5. ESCUSA DE CONSCIÊNCIA

A escusa de consciência, também chamada de objeção de consciência, consiste no direito de não prestar o serviço militar obrigatório ou qualquer outra obrigação legal a todos imposta, por motivo de crença religiosa, filosófica ou política. Em conformidade com os ensinamentos de JOSÉ AFONSO DA SILVA, o direito individual de escusa de consciência deriva da liberdade de consciência, de crença religiosa e de convicção filosófica.23 É sabido que algumas crenças ou religiões não admitem a prestação do serviço militar obrigatório.
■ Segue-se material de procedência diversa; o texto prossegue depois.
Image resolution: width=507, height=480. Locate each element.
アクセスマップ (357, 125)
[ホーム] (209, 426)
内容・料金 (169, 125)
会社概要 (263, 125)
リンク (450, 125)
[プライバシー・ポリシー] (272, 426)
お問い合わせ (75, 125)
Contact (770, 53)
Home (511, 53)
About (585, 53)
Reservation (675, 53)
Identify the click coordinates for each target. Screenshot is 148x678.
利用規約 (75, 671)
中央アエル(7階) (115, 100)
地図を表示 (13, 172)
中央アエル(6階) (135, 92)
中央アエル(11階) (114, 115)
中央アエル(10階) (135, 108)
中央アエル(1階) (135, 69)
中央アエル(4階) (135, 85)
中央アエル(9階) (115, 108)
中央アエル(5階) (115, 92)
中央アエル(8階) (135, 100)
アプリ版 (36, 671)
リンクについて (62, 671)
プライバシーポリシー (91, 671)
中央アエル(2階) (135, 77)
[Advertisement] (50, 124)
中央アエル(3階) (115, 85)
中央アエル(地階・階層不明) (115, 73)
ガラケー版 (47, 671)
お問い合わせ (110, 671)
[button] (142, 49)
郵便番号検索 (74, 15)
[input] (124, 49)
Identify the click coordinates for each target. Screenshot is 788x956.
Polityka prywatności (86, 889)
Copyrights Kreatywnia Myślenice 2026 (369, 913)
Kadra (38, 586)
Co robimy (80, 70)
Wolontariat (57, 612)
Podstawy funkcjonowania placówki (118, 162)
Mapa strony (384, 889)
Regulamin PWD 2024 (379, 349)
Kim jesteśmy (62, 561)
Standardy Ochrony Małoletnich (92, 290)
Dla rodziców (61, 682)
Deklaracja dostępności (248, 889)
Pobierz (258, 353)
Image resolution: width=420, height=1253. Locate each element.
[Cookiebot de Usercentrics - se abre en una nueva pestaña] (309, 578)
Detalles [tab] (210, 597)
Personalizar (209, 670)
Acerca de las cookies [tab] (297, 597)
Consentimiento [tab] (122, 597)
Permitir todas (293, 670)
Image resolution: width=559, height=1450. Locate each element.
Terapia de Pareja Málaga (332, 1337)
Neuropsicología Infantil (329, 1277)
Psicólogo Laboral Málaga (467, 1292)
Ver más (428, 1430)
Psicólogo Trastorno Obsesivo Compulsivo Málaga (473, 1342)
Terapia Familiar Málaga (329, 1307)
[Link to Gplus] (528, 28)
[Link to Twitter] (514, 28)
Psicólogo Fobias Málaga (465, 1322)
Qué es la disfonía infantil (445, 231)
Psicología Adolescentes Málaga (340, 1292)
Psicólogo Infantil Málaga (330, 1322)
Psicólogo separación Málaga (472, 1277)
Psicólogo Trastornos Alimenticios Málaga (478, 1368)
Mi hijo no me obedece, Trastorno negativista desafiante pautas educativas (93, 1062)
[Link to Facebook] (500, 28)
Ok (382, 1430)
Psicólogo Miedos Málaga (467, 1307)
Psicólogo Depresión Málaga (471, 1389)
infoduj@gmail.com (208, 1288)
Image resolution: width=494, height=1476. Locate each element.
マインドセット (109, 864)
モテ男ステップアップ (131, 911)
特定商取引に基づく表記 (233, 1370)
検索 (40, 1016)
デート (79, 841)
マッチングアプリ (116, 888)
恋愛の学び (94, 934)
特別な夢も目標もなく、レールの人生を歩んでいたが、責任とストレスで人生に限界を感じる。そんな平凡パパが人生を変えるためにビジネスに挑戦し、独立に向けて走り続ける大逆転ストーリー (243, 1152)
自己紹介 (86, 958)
Desta forma, o jovem que, por convicção religiosa, se recusasse à prestação do serviço militar obrigatório, deveria perder seus direitos políticos, como sanção decorrente do não cumprimento de seus deveres com a pátria?24 Admite-se, para tanto, o direito de escusa de consciência, através do qual, não poderá ser aplicada qualquer sanção ao jovem que se recusa à prestação do serviço militar obrigatório, desde que se cumpra uma prestação social alternativa, prevista em lei para substituir a obrigação recusada.25 Diante de tais premissas, somente a recusa em realizar a obrigação legal a todos imposta e em cumprir a prestação social alternativa importa na aplicação das penalidades legais cabíveis.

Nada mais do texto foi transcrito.